Given problem: Reproduce verbatim the part of the post on Ghulam Rasool Galwan that opens with the words containing "After the recent" and closes with "the Upper Shyok.".

Passage provided:
══════
Tuesday, May 7, 2013

Ghulam Rasool Galwan of Leh - A remarkable man

After whom a contentious river is named.....

After the recent Chinese incursion into Depsang Plains of North East Ladakh there were a spate of reports about how difficult life was in those isolated parts of North East Ladakh.  A couple of reports also mentioned Galwan River and how the Chinese had occupied it since October 1962. They still sit there around four kms away from Galwan River's confluence with the Upper Shyok.

Galwan River! How was such a name given to a river? For in Kashmiri it means 'robber'.

In October 1974 when I first visited the Upper Reaches of the Shyok I saw Galwan river spreading out across a large fan of moraine and debris. The river had broken into several clear channels gushing down  to mix with the Shyok. An Argun companion (mixture of a Ladakhi Buddshist and Central Asian Muslim parentage) told me that the river's name meant a robber.

Intrigued, I researched when I returned to Delhi. This was the only sub continental river that was named after a man who at the time was living. His name was Ghulam Rassul Galwan. His great grand father was a daring robber- Kara Galwan, which in Kashmiri means Black Robber. Once he had even raided the Kashmir Maharaja's bed room! Eventually he was hung. The name stuck to his children.

Our Galwan started his life as a porter with Sir Francis Younghusband when he was only twelve or so. In time he became Caravan bashi or incharge of caravans, put together by Western Explorers, that knocked around Central Asia, Tibet and Ladakh of the late 19th and early 20th Centuries. He was born around 1878, and died early on 13th March, 1925. One year after a lovable book that he had written of his life was published. It is in his own charming pidgin English. English that he had learnt during his expeditions with western explorers.

This is what Sir Francis Younghusband had to say of Galwan in the Introduction to Galwan's book: "He came of the very poorest. He started as a simple village lad. But in every situation he behaved like a gentleman."

He moved in a region where all who had been there - Dunmore, Younghusband,  Phelps, Church, Wellby, Roche, Sven Hedin, Bower, Littledale, Fillipo Filipi etc et al - would go crazy descibing the indescribable cold, solitude, misery, majesty and magnificence. Galwan strode that bleak, high, freezing world of mountains and deserts like a colossus, without whom those expeditions would not have gone so far or achieved that much.
══════
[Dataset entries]

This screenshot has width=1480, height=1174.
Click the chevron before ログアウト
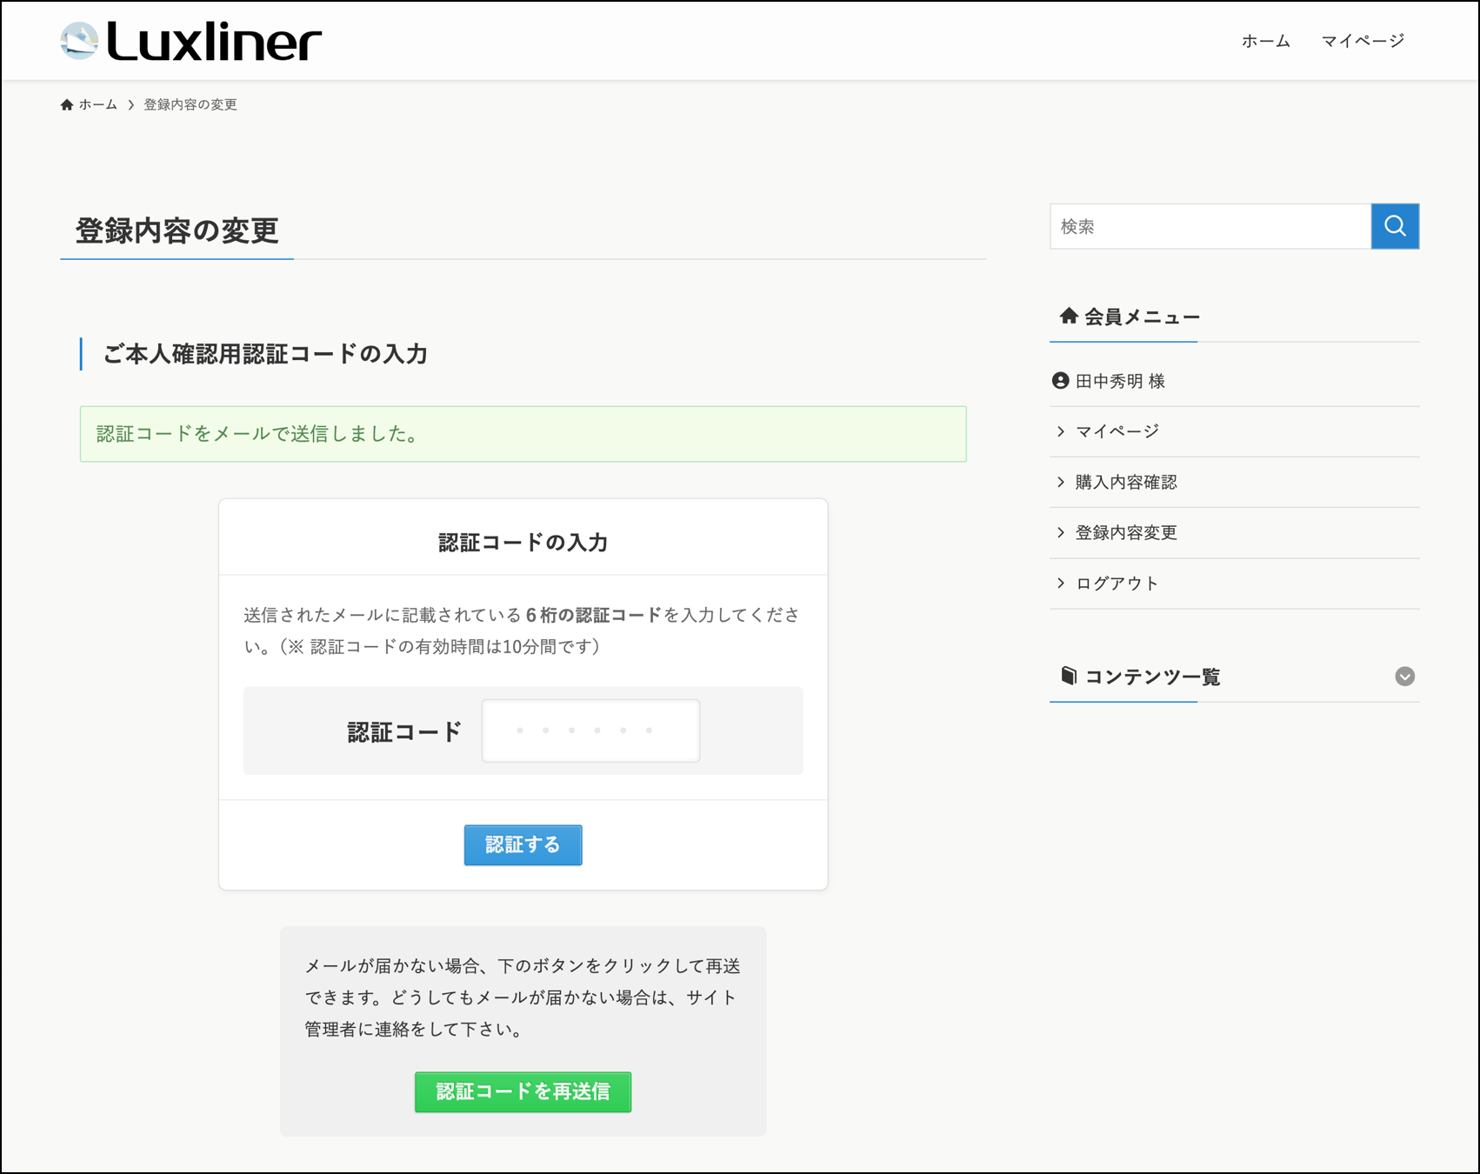point(1061,584)
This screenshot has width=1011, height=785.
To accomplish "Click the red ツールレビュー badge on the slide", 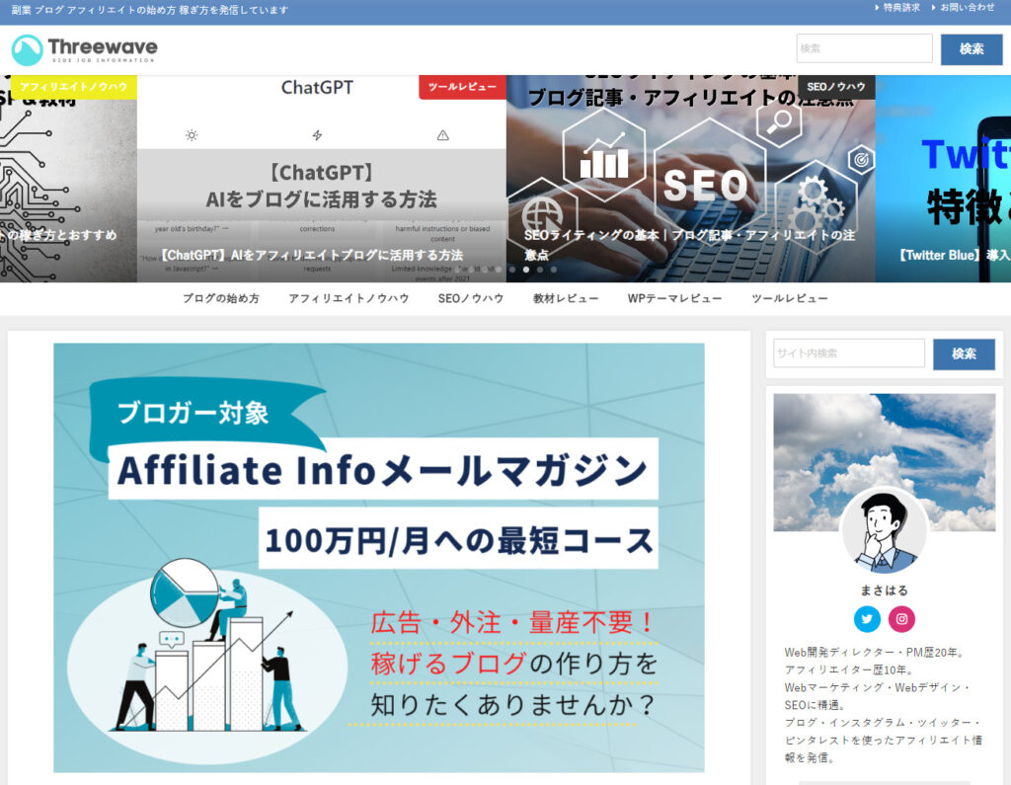I will point(462,87).
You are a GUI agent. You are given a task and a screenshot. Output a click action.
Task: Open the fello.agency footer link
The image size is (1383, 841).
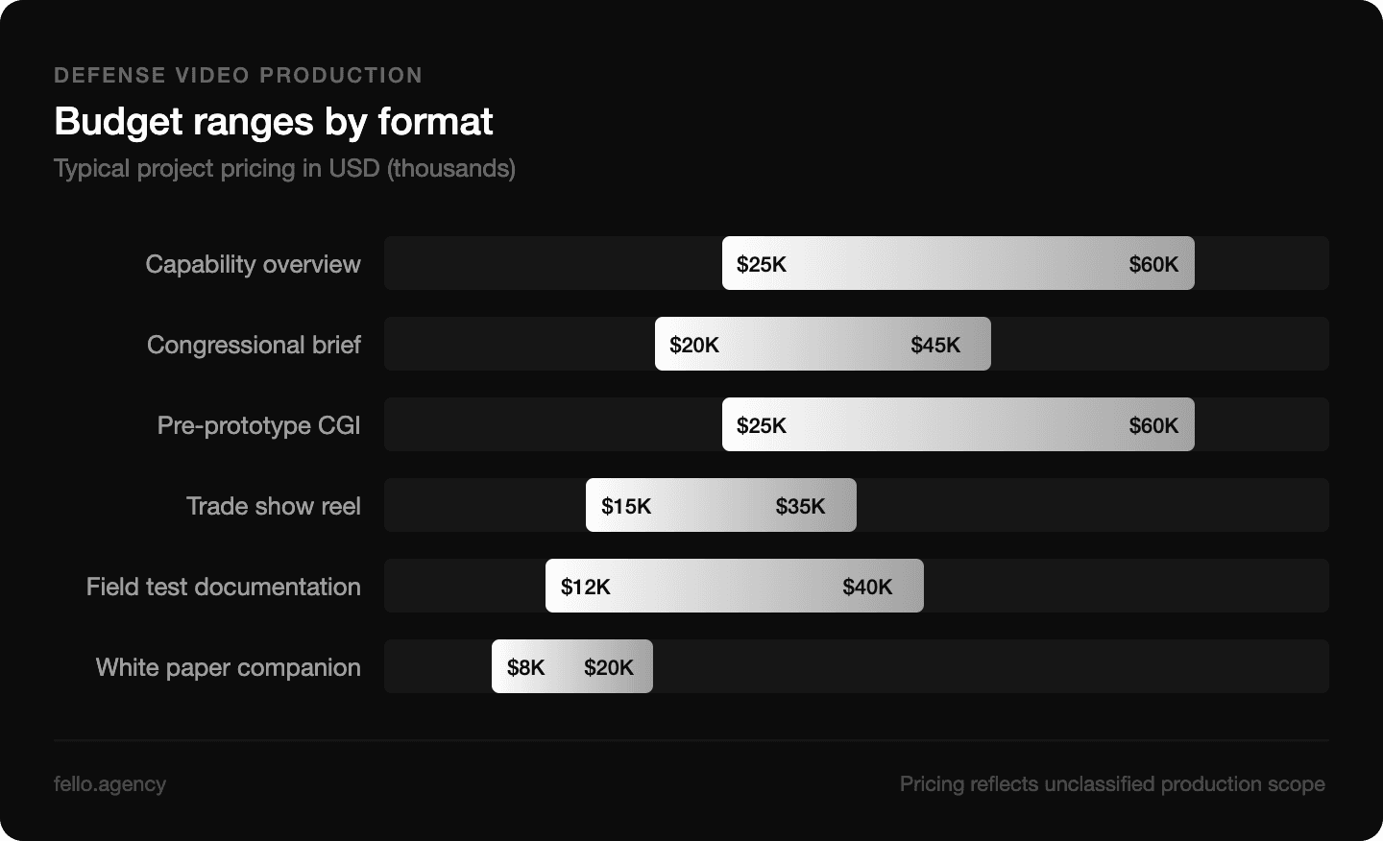click(109, 784)
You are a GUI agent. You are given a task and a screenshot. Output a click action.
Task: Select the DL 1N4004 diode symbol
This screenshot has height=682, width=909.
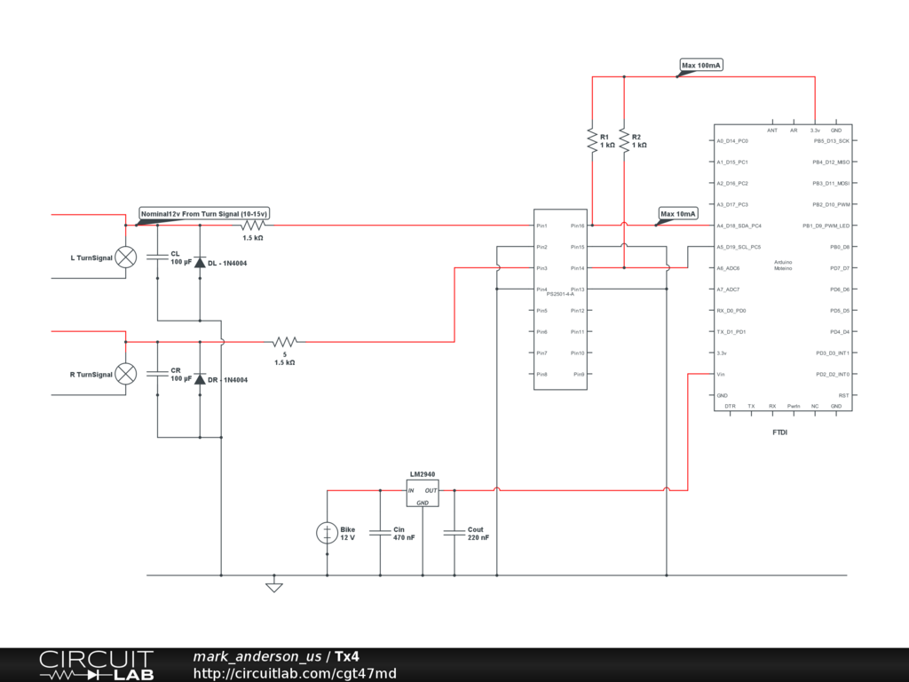[200, 263]
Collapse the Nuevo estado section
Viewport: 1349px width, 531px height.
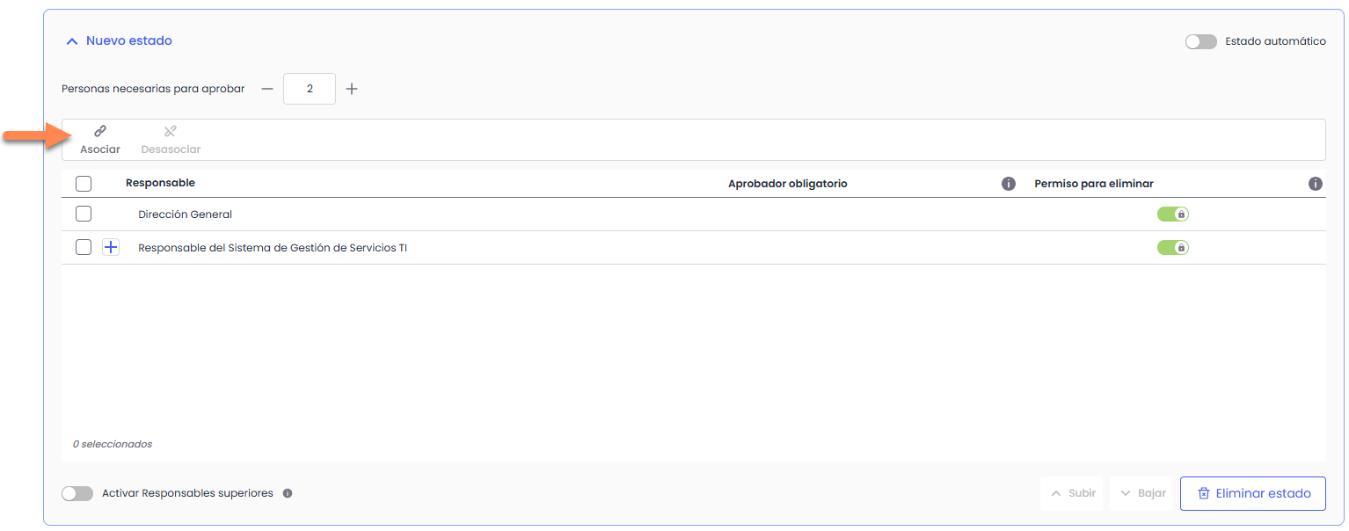tap(72, 41)

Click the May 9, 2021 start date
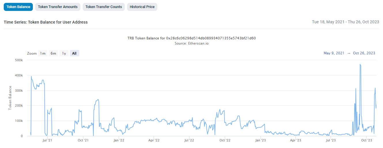coord(334,53)
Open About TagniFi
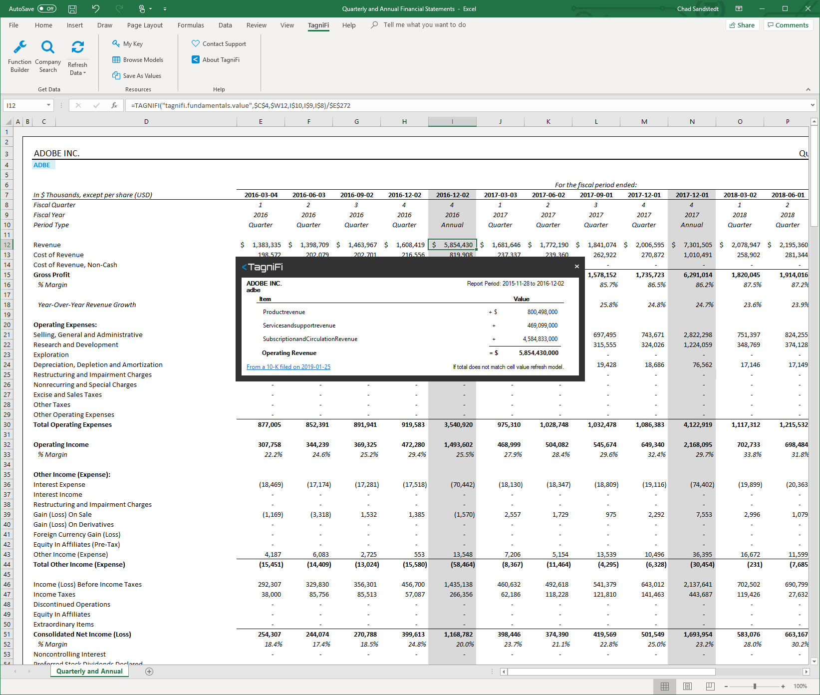This screenshot has height=695, width=820. [x=216, y=60]
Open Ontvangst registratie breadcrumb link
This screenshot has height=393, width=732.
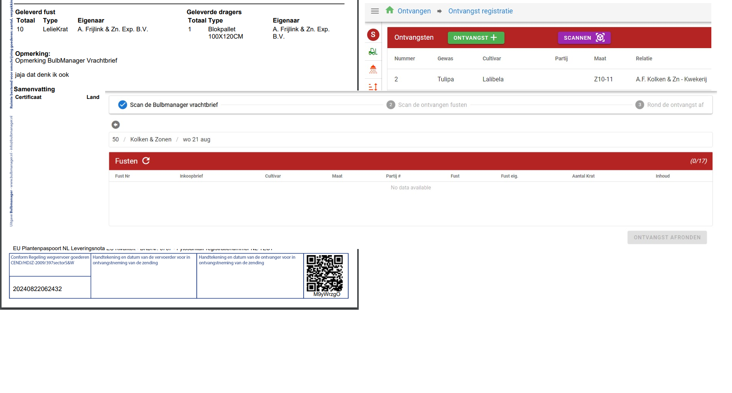(x=480, y=11)
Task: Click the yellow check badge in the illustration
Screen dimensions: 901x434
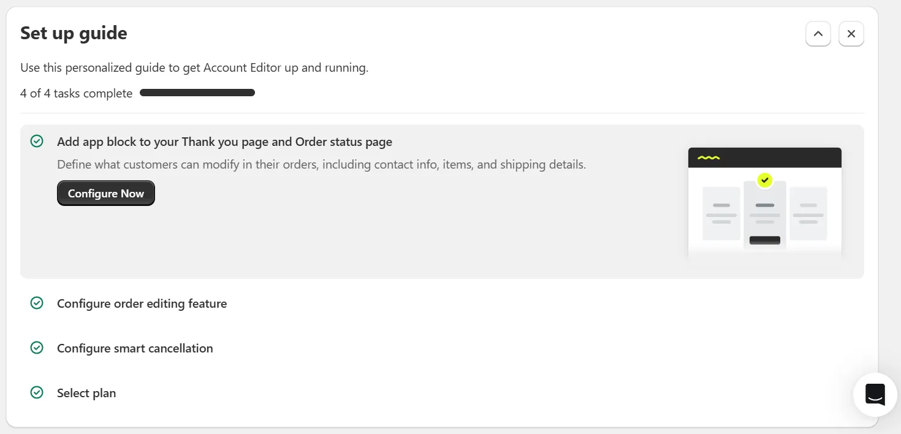Action: tap(764, 180)
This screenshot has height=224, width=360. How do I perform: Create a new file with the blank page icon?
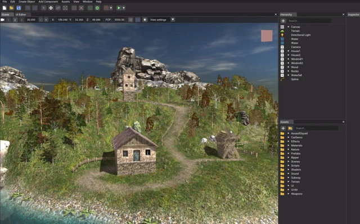click(x=5, y=8)
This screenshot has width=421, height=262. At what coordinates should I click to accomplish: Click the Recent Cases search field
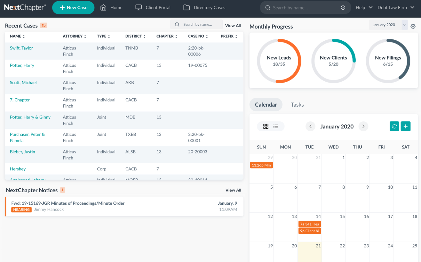click(201, 25)
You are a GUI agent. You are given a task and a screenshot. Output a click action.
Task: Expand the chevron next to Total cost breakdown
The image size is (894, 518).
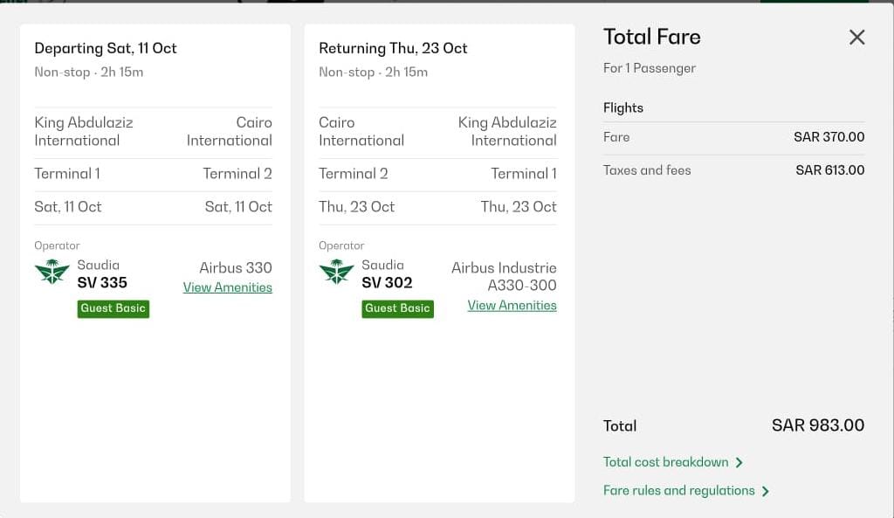pos(739,463)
══════
Reply to the task:
After the recent Chinese incursion into Depsang Plains of North East Ladakh there were a spate of reports about how difficult life was in those isolated parts of North East Ladakh.  A couple of reports also mentioned Galwan River and how the Chinese had occupied it since October 1962. They still sit there around four kms away from Galwan River's confluence with the Upper Shyok.